A group of mechanical engineering students at Missouri University of Science and Technology raced couches across the Missouri S&T campus mall as part of their final exam.
The students, led by Dr. Ryan Hutcheson, were tasked in August with designing a mechanical project that was complicated enough for a team of 20 students to work on. The students, mostly sophomores and juniors in the mechanical engineering program at Missouri S&T, are required to take the course, which is designed to give students a chance to put their knowledge to the test in a hands-on scenario. It is the students’ first real chance to step into the role of a mechanical engineer.
Students proposed ideas to Hutcheson, an assistant teaching professor of mechanical and aerospace engineering at Missouri S&T, who reviewed them to make sure they were realistic projects that could be completed in a semester.

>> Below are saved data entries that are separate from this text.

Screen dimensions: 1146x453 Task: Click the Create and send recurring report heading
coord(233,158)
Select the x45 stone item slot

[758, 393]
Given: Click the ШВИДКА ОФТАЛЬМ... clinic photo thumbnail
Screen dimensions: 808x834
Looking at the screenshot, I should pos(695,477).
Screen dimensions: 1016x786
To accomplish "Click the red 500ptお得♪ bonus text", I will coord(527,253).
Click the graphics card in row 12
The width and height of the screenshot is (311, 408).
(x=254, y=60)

Three groups of 20 students chose to build motorized couches. Each team had to keep its project within a $1,000 budget. By the third week of classes, they had started designing vehicles; construction began in late September.
Theodore Quinn of Warson Woods, Missouri, led the winning couch, a loveseat, which finished the race in 10.1 seconds. It was powered by two 6.5 horsepower engines and featured zero-turning-radius steering.
“The brakes didn’t work too well,” Hutcheson says, “but having two motors made it the fastest couch out there.”
Hutcheson says that an hour before the competition two of the three competitors experienced mechanical malfunctions and their vehicles weren’t running. By the start of the race, however, the students had used the problem-solving skills they learned throughout the semester to make modifications and repairs and all three vehicles successfully finished the race.
Hutcheson says the students plan to fix up their couches and drive them in Missouri S&T’s annual St. Pat’s Parade, which will be held Saturday, March 14, in downtown Rolla.
Two other projects were selected as final projects for mechanical engineering Intro to Design this semester – a motorized can crusher and a remote-controlled tank that shoots T-shirts.